*** Opening Available records ***

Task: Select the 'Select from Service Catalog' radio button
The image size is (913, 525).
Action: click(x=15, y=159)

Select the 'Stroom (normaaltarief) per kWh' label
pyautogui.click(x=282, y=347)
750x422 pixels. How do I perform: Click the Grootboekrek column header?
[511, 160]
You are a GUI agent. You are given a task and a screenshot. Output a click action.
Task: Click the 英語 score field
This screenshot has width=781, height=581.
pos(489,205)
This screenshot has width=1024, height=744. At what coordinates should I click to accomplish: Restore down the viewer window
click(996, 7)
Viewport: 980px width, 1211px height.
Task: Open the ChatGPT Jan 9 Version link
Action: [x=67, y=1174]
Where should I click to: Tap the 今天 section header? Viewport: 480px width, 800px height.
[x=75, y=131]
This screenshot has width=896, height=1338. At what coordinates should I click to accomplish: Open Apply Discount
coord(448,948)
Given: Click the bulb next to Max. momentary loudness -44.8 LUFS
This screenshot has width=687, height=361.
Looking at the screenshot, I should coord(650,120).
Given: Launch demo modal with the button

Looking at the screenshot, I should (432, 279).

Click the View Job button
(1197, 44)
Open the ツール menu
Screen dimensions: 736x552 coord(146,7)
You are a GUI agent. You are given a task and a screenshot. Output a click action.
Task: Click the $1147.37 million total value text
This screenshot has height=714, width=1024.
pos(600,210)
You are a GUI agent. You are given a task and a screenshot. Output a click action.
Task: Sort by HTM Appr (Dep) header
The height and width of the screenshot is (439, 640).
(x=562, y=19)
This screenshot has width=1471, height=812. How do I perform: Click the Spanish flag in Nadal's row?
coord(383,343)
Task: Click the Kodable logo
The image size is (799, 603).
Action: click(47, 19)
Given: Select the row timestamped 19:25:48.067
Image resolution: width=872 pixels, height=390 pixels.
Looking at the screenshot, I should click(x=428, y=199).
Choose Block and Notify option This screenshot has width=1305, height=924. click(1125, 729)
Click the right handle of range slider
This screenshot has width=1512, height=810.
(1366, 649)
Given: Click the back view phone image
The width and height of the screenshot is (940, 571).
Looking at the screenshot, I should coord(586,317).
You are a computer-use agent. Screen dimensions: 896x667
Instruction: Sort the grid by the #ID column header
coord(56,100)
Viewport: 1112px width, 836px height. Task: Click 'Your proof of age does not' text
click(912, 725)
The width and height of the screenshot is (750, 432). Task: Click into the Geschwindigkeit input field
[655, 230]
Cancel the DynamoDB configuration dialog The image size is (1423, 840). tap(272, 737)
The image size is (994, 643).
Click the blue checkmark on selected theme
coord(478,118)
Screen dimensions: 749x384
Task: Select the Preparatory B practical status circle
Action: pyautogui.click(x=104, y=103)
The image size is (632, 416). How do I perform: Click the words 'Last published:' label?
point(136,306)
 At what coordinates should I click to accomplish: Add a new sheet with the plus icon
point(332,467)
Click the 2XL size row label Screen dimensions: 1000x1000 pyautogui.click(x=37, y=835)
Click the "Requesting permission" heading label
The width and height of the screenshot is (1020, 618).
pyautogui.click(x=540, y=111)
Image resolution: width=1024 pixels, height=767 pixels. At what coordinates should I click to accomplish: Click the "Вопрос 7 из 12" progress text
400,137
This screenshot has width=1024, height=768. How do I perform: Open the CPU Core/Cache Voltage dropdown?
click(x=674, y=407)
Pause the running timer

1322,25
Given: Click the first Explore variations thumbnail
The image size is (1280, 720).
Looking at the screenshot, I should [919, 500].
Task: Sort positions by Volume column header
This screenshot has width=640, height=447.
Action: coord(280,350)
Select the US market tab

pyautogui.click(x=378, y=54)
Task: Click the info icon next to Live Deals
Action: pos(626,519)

*** Closing Available records ***

▶ _Task instructions_
Set down every entry again, exactly as written.

▶ _Solution for this task_
Task: Select the 'Select from Service Catalog' radio button
The image size is (913, 525).
Action: click(x=15, y=159)

Select the 'Stroom (normaaltarief) per kWh' label
pyautogui.click(x=282, y=347)
750x422 pixels. How do I perform: Click the Grootboekrek column header?
[511, 160]
You are a GUI agent. You are given a task and a screenshot. Output a click action.
Task: Click the 英語 score field
This screenshot has width=781, height=581.
pos(489,205)
This screenshot has width=1024, height=744. At what coordinates should I click to accomplish: Restore down the viewer window
click(996, 7)
Viewport: 980px width, 1211px height.
Task: Open the ChatGPT Jan 9 Version link
Action: [x=67, y=1174]
Where should I click to: Tap the 今天 section header? Viewport: 480px width, 800px height.
[x=75, y=131]
This screenshot has width=896, height=1338. At what coordinates should I click to accomplish: Open Apply Discount
coord(448,948)
Given: Click the bulb next to Max. momentary loudness -44.8 LUFS
This screenshot has width=687, height=361.
Looking at the screenshot, I should coord(650,120).
Given: Launch demo modal with the button

Looking at the screenshot, I should (432, 279).

Click the View Job button
(1197, 44)
Open the ツール menu
Screen dimensions: 736x552 coord(146,7)
You are a GUI agent. You are given a task and a screenshot. Output a click action.
Task: Click the $1147.37 million total value text
This screenshot has height=714, width=1024.
pos(600,210)
You are a GUI agent. You are given a task and a screenshot. Output a click action.
Task: Sort by HTM Appr (Dep) header
The height and width of the screenshot is (439, 640).
(x=562, y=19)
This screenshot has width=1471, height=812. How do I perform: Click the Spanish flag in Nadal's row?
coord(383,343)
Task: Click the Kodable logo
The image size is (799, 603).
Action: click(47, 19)
Given: Select the row timestamped 19:25:48.067
Image resolution: width=872 pixels, height=390 pixels.
Looking at the screenshot, I should click(x=428, y=199).
Choose Block and Notify option This screenshot has width=1305, height=924. click(1125, 729)
Click the right handle of range slider
This screenshot has width=1512, height=810.
(1366, 649)
Given: Click the back view phone image
The width and height of the screenshot is (940, 571).
Looking at the screenshot, I should coord(586,317).
You are a computer-use agent. Screen dimensions: 896x667
Instruction: Sort the grid by the #ID column header
coord(56,100)
Viewport: 1112px width, 836px height. Task: Click 'Your proof of age does not' text
click(912, 725)
The width and height of the screenshot is (750, 432). Task: Click into the Geschwindigkeit input field
[655, 230]
Cancel the DynamoDB configuration dialog The image size is (1423, 840). tap(272, 737)
The image size is (994, 643).
Click the blue checkmark on selected theme
coord(478,118)
Screen dimensions: 749x384
Task: Select the Preparatory B practical status circle
Action: pyautogui.click(x=104, y=103)
The image size is (632, 416). How do I perform: Click the words 'Last published:' label?
point(136,306)
 At what coordinates should I click to accomplish: Add a new sheet with the plus icon
point(332,467)
Click the 2XL size row label Screen dimensions: 1000x1000 pyautogui.click(x=37, y=835)
Click the "Requesting permission" heading label
The width and height of the screenshot is (1020, 618).
pyautogui.click(x=540, y=111)
Image resolution: width=1024 pixels, height=767 pixels. At what coordinates should I click to accomplish: Click the "Вопрос 7 из 12" progress text
400,137
This screenshot has width=1024, height=768. How do I perform: Open the CPU Core/Cache Voltage dropdown?
click(x=674, y=407)
Pause the running timer

1322,25
Given: Click the first Explore variations thumbnail
The image size is (1280, 720).
Looking at the screenshot, I should [919, 500].
Task: Sort positions by Volume column header
This screenshot has width=640, height=447.
Action: coord(280,350)
Select the US market tab

pyautogui.click(x=378, y=54)
Task: Click the info icon next to Live Deals
Action: pos(626,519)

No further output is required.